- _INSTRUCTIONS TO FOLLOW_: Swap every "At what coordinates should I click to accomplish" in the listing below for "Where do I click to accomplish", and give the listing back with nothing else changed.
─── SUPPLIED INFORMATION
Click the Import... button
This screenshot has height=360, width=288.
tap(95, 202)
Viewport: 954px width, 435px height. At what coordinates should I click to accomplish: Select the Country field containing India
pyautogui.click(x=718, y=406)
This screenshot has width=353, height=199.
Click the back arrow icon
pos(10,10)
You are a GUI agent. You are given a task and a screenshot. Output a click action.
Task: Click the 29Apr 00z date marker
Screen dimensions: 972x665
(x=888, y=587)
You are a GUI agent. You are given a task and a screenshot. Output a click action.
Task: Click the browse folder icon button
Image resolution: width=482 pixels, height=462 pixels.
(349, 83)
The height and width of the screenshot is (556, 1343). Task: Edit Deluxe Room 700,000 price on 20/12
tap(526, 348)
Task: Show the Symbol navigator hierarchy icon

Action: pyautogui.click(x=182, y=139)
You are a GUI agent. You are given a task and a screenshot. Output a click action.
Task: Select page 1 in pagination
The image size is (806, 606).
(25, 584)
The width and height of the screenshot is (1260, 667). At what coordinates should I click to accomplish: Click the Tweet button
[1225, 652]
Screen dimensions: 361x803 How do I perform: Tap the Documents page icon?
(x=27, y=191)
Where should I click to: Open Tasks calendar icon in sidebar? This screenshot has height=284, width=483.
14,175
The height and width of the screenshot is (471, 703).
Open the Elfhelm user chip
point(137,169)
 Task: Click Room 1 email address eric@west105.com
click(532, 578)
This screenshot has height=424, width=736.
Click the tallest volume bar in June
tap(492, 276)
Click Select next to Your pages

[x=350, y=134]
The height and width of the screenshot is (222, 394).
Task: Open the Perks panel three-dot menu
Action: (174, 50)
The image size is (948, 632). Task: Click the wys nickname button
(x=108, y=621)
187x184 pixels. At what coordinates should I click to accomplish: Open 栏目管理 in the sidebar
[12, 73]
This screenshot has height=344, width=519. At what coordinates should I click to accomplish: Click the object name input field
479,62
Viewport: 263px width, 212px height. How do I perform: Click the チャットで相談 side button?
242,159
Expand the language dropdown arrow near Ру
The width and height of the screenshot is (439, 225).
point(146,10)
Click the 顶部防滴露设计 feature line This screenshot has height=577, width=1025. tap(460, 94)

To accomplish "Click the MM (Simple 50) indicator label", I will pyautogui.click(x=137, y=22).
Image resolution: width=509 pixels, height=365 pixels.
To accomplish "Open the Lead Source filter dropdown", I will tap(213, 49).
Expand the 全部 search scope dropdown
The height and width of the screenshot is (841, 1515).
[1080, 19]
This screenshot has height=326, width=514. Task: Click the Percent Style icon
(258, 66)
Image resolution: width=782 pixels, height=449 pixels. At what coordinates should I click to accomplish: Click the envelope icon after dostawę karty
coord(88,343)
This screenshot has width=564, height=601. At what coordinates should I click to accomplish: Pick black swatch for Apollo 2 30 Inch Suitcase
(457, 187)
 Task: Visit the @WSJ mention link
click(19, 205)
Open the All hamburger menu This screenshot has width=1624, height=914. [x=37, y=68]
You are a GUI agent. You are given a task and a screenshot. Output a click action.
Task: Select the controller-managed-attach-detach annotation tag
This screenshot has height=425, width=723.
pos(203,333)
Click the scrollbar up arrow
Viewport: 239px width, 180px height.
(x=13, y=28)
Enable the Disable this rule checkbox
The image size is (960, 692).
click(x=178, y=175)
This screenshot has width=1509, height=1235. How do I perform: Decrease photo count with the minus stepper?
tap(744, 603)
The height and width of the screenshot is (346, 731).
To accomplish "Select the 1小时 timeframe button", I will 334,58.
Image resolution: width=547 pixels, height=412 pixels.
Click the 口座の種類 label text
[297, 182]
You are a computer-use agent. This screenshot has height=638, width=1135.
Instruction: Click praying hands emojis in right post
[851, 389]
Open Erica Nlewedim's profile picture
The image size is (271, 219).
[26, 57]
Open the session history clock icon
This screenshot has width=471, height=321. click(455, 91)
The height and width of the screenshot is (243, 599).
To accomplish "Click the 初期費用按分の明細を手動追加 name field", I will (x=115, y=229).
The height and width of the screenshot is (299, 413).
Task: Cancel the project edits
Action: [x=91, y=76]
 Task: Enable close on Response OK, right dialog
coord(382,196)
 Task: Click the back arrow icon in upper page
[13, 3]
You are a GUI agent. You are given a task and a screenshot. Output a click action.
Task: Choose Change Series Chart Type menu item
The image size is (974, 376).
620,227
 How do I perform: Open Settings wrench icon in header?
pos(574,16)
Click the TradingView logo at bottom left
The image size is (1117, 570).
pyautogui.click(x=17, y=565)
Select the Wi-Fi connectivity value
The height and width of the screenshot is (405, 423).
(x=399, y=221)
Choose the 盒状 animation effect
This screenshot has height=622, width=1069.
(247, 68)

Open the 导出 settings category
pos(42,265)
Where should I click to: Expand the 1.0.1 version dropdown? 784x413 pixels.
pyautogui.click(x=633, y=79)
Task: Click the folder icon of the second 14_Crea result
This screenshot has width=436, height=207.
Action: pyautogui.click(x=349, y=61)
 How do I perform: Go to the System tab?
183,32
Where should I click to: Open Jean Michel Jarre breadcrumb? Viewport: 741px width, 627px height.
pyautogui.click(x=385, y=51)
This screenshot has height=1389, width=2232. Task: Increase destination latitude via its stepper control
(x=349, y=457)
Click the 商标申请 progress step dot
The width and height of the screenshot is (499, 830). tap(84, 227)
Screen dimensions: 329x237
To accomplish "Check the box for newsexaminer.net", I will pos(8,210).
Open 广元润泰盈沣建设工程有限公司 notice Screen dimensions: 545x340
──────
- _SOLUTION_:
Click the Import... button
This screenshot has height=360, width=288.
tap(95, 202)
Viewport: 954px width, 435px height. Where do I click to accomplish: Select the Country field containing India
pyautogui.click(x=718, y=406)
This screenshot has width=353, height=199.
Click the back arrow icon
pos(10,10)
You are a GUI agent. You are given a task and a screenshot. Output a click action.
Task: Click the 29Apr 00z date marker
Screen dimensions: 972x665
(x=888, y=587)
You are a GUI agent. You are given a task and a screenshot. Output a click action.
Task: Click the browse folder icon button
Image resolution: width=482 pixels, height=462 pixels.
(349, 83)
The height and width of the screenshot is (556, 1343). Task: Edit Deluxe Room 700,000 price on 20/12
tap(526, 348)
Task: Show the Symbol navigator hierarchy icon

Action: pyautogui.click(x=182, y=139)
You are a GUI agent. You are given a task and a screenshot. Output a click action.
Task: Select page 1 in pagination
The image size is (806, 606).
(25, 584)
The width and height of the screenshot is (1260, 667). Where do I click to accomplish: Click the Tweet button
[1225, 652]
Screen dimensions: 361x803 How do I perform: Tap the Documents page icon?
(x=27, y=191)
Where should I click to: Open Tasks calendar icon in sidebar? This screenshot has height=284, width=483.
14,175
The height and width of the screenshot is (471, 703).
Open the Elfhelm user chip
point(137,169)
 Task: Click Room 1 email address eric@west105.com
click(532, 578)
This screenshot has height=424, width=736.
Click the tallest volume bar in June
tap(492, 276)
Click Select next to Your pages

[x=350, y=134]
The height and width of the screenshot is (222, 394).
Task: Open the Perks panel three-dot menu
Action: (174, 50)
The image size is (948, 632). Task: Click the wys nickname button
(x=108, y=621)
187x184 pixels. Where do I click to accomplish: Open 栏目管理 in the sidebar
[12, 73]
This screenshot has height=344, width=519. Where do I click to accomplish: Click the object name input field
479,62
Viewport: 263px width, 212px height. How do I perform: Click the チャットで相談 side button?
242,159
Expand the language dropdown arrow near Ру
The width and height of the screenshot is (439, 225).
point(146,10)
Click the 顶部防滴露设计 feature line This screenshot has height=577, width=1025. tap(460, 94)

To accomplish "Click the MM (Simple 50) indicator label", I will pyautogui.click(x=137, y=22).
Image resolution: width=509 pixels, height=365 pixels.
To accomplish "Open the Lead Source filter dropdown", I will tap(213, 49).
Expand the 全部 search scope dropdown
The height and width of the screenshot is (841, 1515).
[1080, 19]
This screenshot has height=326, width=514. Task: Click the Percent Style icon
(258, 66)
Image resolution: width=782 pixels, height=449 pixels. Where do I click to accomplish: Click the envelope icon after dostawę karty
coord(88,343)
This screenshot has width=564, height=601. Where do I click to accomplish: Pick black swatch for Apollo 2 30 Inch Suitcase
(457, 187)
 Task: Visit the @WSJ mention link
click(19, 205)
Open the All hamburger menu This screenshot has width=1624, height=914. [x=37, y=68]
You are a GUI agent. You are given a task and a screenshot. Output a click action.
Task: Select the controller-managed-attach-detach annotation tag
This screenshot has height=425, width=723.
pos(203,333)
Click the scrollbar up arrow
Viewport: 239px width, 180px height.
(x=13, y=28)
Enable the Disable this rule checkbox
The image size is (960, 692).
click(x=178, y=175)
This screenshot has width=1509, height=1235. How do I perform: Decrease photo count with the minus stepper?
tap(744, 603)
The height and width of the screenshot is (346, 731).
To accomplish "Select the 1小时 timeframe button", I will 334,58.
Image resolution: width=547 pixels, height=412 pixels.
Click the 口座の種類 label text
[297, 182]
You are a computer-use agent. This screenshot has height=638, width=1135.
Instruction: Click praying hands emojis in right post
[851, 389]
Open Erica Nlewedim's profile picture
The image size is (271, 219).
[26, 57]
Open the session history clock icon
This screenshot has width=471, height=321. click(455, 91)
The height and width of the screenshot is (243, 599).
To accomplish "Click the 初期費用按分の明細を手動追加 name field", I will (x=115, y=229).
The height and width of the screenshot is (299, 413).
Task: Cancel the project edits
Action: [x=91, y=76]
 Task: Enable close on Response OK, right dialog
coord(382,196)
 Task: Click the back arrow icon in upper page
[13, 3]
You are a GUI agent. You are given a task and a screenshot. Output a click action.
Task: Choose Change Series Chart Type menu item
The image size is (974, 376).
620,227
 How do I perform: Open Settings wrench icon in header?
pos(574,16)
Click the TradingView logo at bottom left
The image size is (1117, 570).
pyautogui.click(x=17, y=565)
Select the Wi-Fi connectivity value
The height and width of the screenshot is (405, 423).
(x=399, y=221)
Choose the 盒状 animation effect
This screenshot has height=622, width=1069.
(247, 68)

Open the 导出 settings category
pos(42,265)
Where should I click to: Expand the 1.0.1 version dropdown? 784x413 pixels.
pyautogui.click(x=633, y=79)
Task: Click the folder icon of the second 14_Crea result
This screenshot has width=436, height=207.
Action: pyautogui.click(x=349, y=61)
 How do I perform: Go to the System tab?
183,32
Where should I click to: Open Jean Michel Jarre breadcrumb? Viewport: 741px width, 627px height.
pyautogui.click(x=385, y=51)
This screenshot has height=1389, width=2232. Task: Increase destination latitude via its stepper control
(x=349, y=457)
Click the 商标申请 progress step dot
The width and height of the screenshot is (499, 830). tap(84, 227)
Screen dimensions: 329x237
To accomplish "Check the box for newsexaminer.net", I will pos(8,210).
Open 广元润泰盈沣建设工程有限公司 notice Screen dimensions: 545x340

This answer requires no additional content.